Sujet similaire cette semaine : il y avait un entretien de M. Iwata avec un chasseur. C’est la série qui a lieu deux fois par mois dans un café dans un village voisin ou monsieur Iwata s’entretient avec quelqu’un.
Cet entretien portait spécifiquement sur le roadkill, c’est-à-dire les animaux tués sur la route par des véhicules. Dans la région où habite ce chasseur, il existe une procédure : les autorités le contactent, il ramasse les animaux morts et les amène sur un terrain spécifique où ils sont ensuite enterrés. Il peut gagner, selon l’animal, entre 3 000 et 10 000 yens pour chaque dépouille.
Je me suis dit : voila qui est un peu sec, dépourvu de sentiments. Ce serait bien si l’on pouvait ajouter une petite prière, une petite danse pour l’animal retrouvé. Et pourquoi pas même une amende pour l’automobiliste ou le chauffeur de camion — la personne malheureuse qui a heurté l’animal — afin de financer une petite cérémonie. Ce serait économiquement inutile, mais tellement plus joli. Ou même un petit cimetière pour les animaux. Ce serait très beau.

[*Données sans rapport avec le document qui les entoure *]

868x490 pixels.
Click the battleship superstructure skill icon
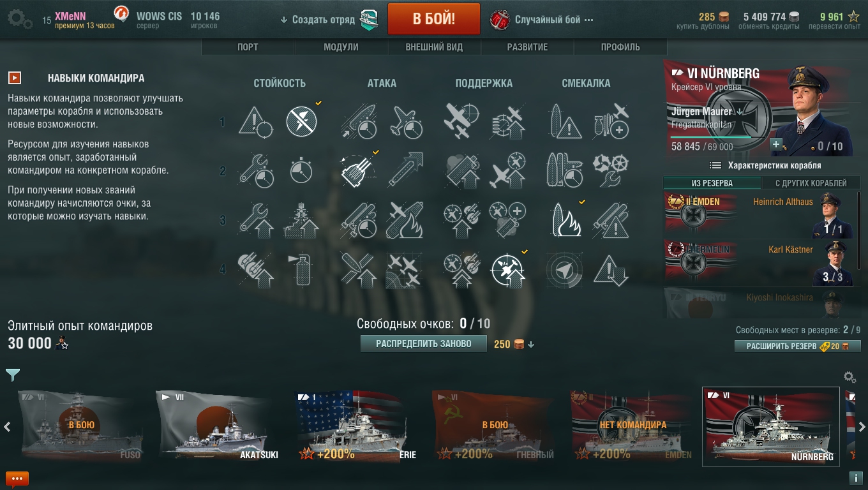click(301, 220)
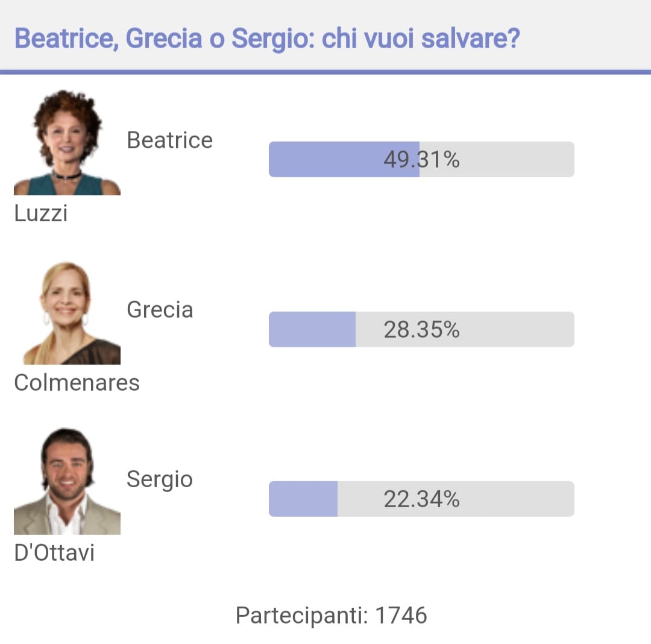
Task: Click the 22.34% percentage text
Action: point(421,499)
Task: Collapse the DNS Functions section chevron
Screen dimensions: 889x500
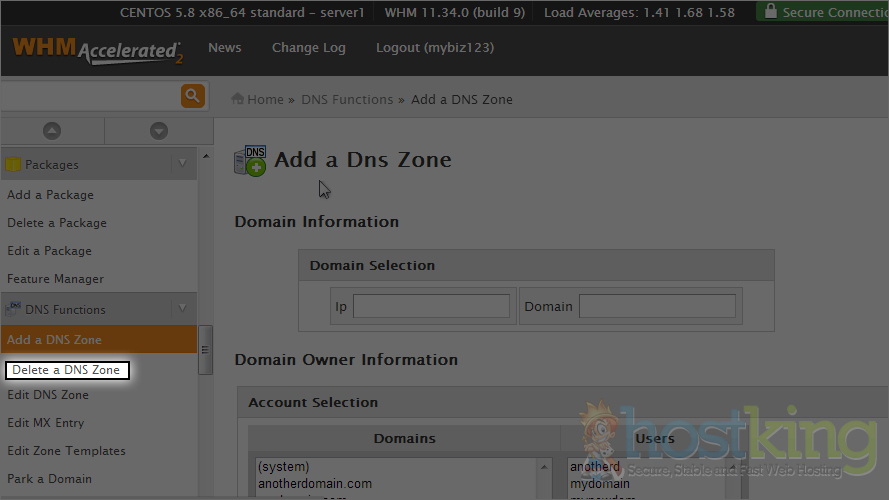Action: pyautogui.click(x=182, y=309)
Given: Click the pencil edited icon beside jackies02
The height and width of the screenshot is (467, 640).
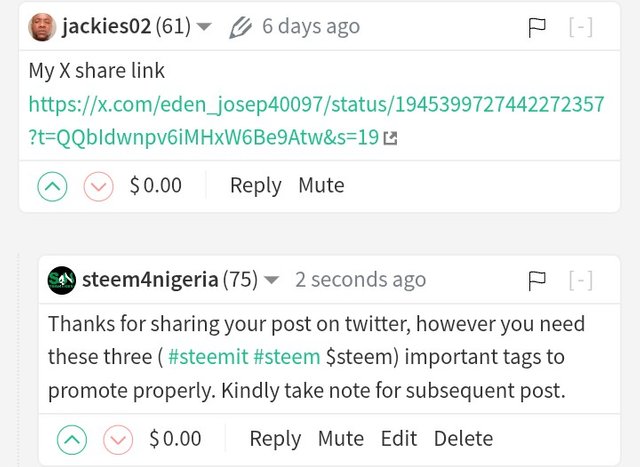Looking at the screenshot, I should click(240, 27).
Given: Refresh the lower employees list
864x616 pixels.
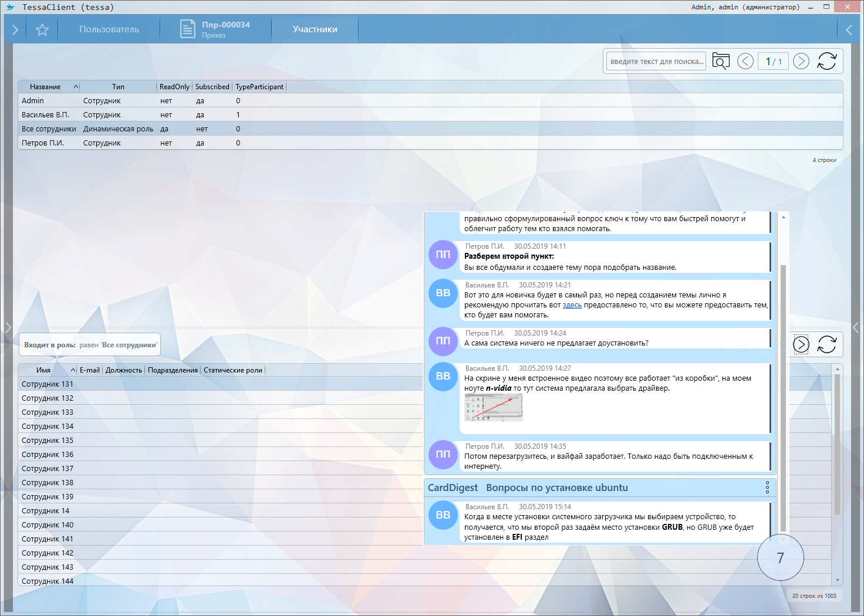Looking at the screenshot, I should point(826,344).
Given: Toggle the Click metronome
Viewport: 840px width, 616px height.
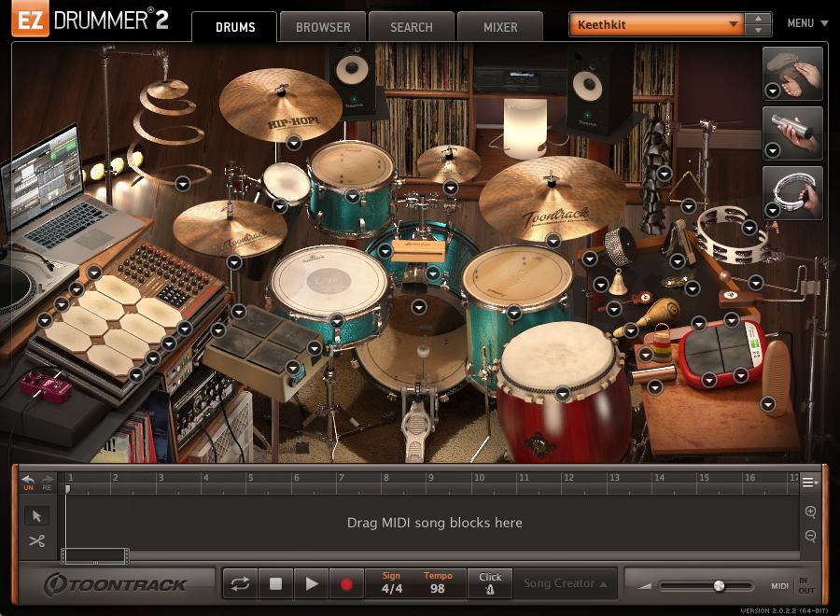Looking at the screenshot, I should (x=490, y=583).
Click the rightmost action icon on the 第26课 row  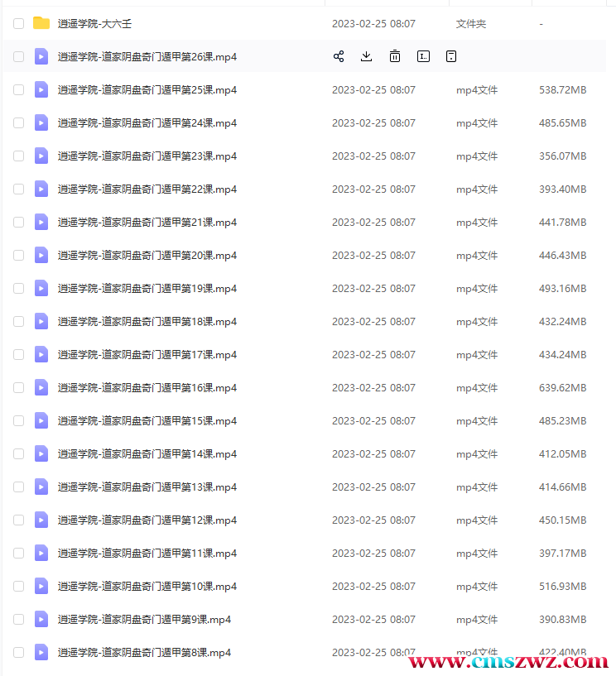[451, 56]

C’est grave, docteur ? J’ai toujours été comme ça. Et c’est avec cet esprit que j’écris ce blog et que je fais mes BD, où il y a toujours des animaux comme personnages.

Il faudrait que je remette un seau et une pelle à l’arrière de mon camion, je faisais cela à un moment pour ramasser les petits animaux tués sur les routes et les enterrer dans ma montagne.

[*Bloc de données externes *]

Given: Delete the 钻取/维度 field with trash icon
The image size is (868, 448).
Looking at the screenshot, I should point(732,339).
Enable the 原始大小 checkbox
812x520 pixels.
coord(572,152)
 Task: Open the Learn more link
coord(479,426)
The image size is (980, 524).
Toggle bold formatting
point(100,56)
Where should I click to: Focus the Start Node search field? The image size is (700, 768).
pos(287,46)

En ce moment, je travaille à deux projets : la traduction en japonais de ma première bande dessinée Tout ira bien, et ma nouvelle BD sur les Heures oisives de Yoshida Kenkō -Tsureduregusa-. Bon progrès pour les deux.

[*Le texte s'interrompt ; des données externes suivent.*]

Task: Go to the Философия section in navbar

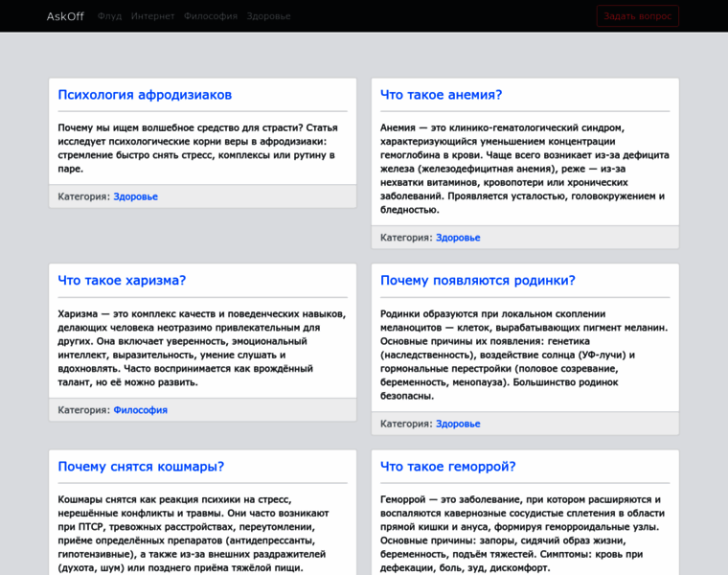Action: click(x=211, y=16)
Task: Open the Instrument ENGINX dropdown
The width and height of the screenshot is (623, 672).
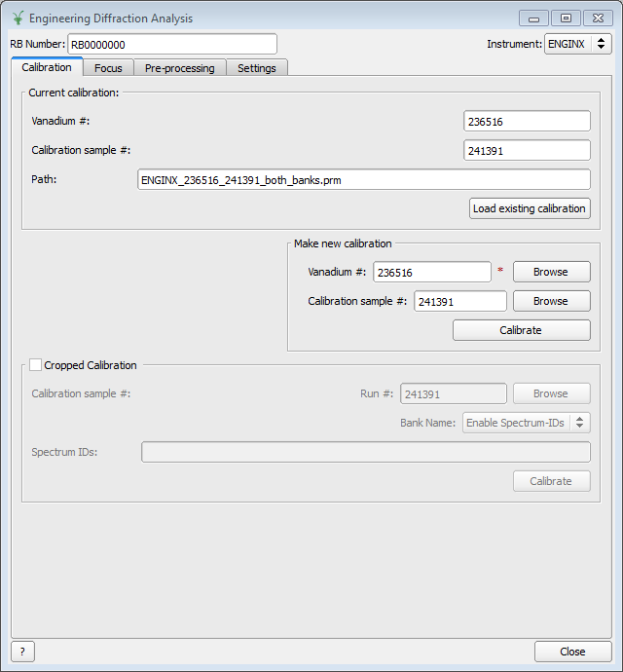Action: pyautogui.click(x=578, y=44)
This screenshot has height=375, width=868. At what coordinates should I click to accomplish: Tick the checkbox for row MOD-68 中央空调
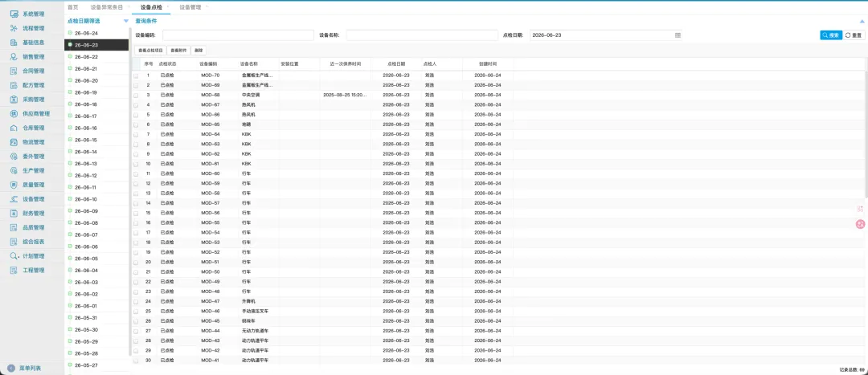pyautogui.click(x=136, y=95)
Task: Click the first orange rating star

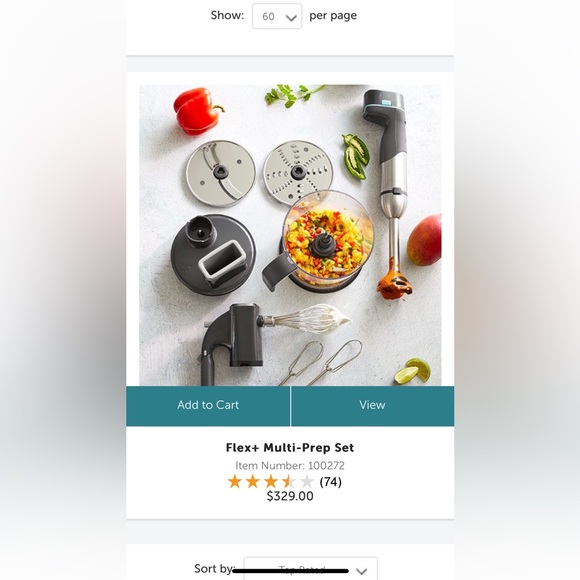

J’ai vraiment bien fait de quitter mon travail l’année dernière. Il y a un an, le travail — et tout ce qu’il fallait faire autour — occupait mon esprit à 40 %. Et en même temps, l’idée de quitter mon travail en occupait 50 %. Il ne restait plus grand-chose.
Je ne pensais qu’à ça, quitter mon job …

Voila une règle à s’appliquer, si l’on pense plus à quitter son travail qu’au travail lui-même, alors, il faut y aller, et quitter son travail !

Deuxième talk show aujourd‘hui …

Aujourd‘hui, cet après-midi, nous faisons notre deuxième talk show avec monsieur Iwata Kenzaburo, sur le thème des Heures Oisives de Yoshida Kenko (ou Urabe Kenko).

Nous allons couvrir au max quatre textes,

  • 82 laisser une place d’inachevé、
  • 68 les gros radis、
  • 55 comment bien construire sa maison、
  • 74 les fourmis

en fonction du temps que nous passerons sur chacun.

Cela demande beaucoup de préparation, d‘abord pour la sélection des passages, leur compréhension, l‘idée pour un dessin les accompagnant et puis les questions, les thèmes que l‘on veut développer dessus au moment du talk show.

Bien évidement chaque étape me permet d‘apprendre énormément de choses, dans tous ces domaines différents, la compréhension de la langue et de la culture japonaises, la connaissance de l‘histoire, comment «décortiquer» un texte, et en extraire ce qui est aujourd‘hui des pépites et en faire des dessins …

En background les soirs de semaine je me prépare pour les talk shows futurs en lisant d‘autres ouvrages que je voudrais pouvoir aborder même superficiellement, comme le dit des heiké (12è siècle, gros pavé difficile d‘accès), l‘essai d‘esthétique de Tanizaki sur l‘éloge de l‘ombre (cependant ça n‘est pas vraiment de la litérature classique, ça date de l‘avant guerre) par exemple …

Les quatre passages sélectionnés aujourd‘hui: tous ouvrent la porte sur des concepts fascinants

  • 82 laisser une place d’inachevé、–> éviter la perfection
  • 68 les gros radis、–> ne pas sous-estimer l‘importance, la puissance de la foi
  • 55 comment bien construire sa maison、–> garder une pièce vide sans usage prédéterminé
  • 74 les fourmis –> on s‘active tel les fourmis, courant d‘un point A à un point B, mais à la fin c‘est la mort qui nous attend au bout de la route

Mmmm peut-être que, si je continue à travailler pour ces talk shows j‘arriverai à être un peu moins con … ce serait cool !

Ici, la page préparée pour l‘histoire des gros radis … J‘aime beaucoup ce dessin, j‘en suis très content …

L‘histoire raconte comment deux radis viennent défendre un préfet attaqué par des brigands … ce préfet qui depuis des années a religieusement mangé des radis pour son petit déjeuner … ici j‘ai dessiné donc un radis japonais (daikon) vétu d‘une armure, mais une armure européenne, car, pourquoi pas !!!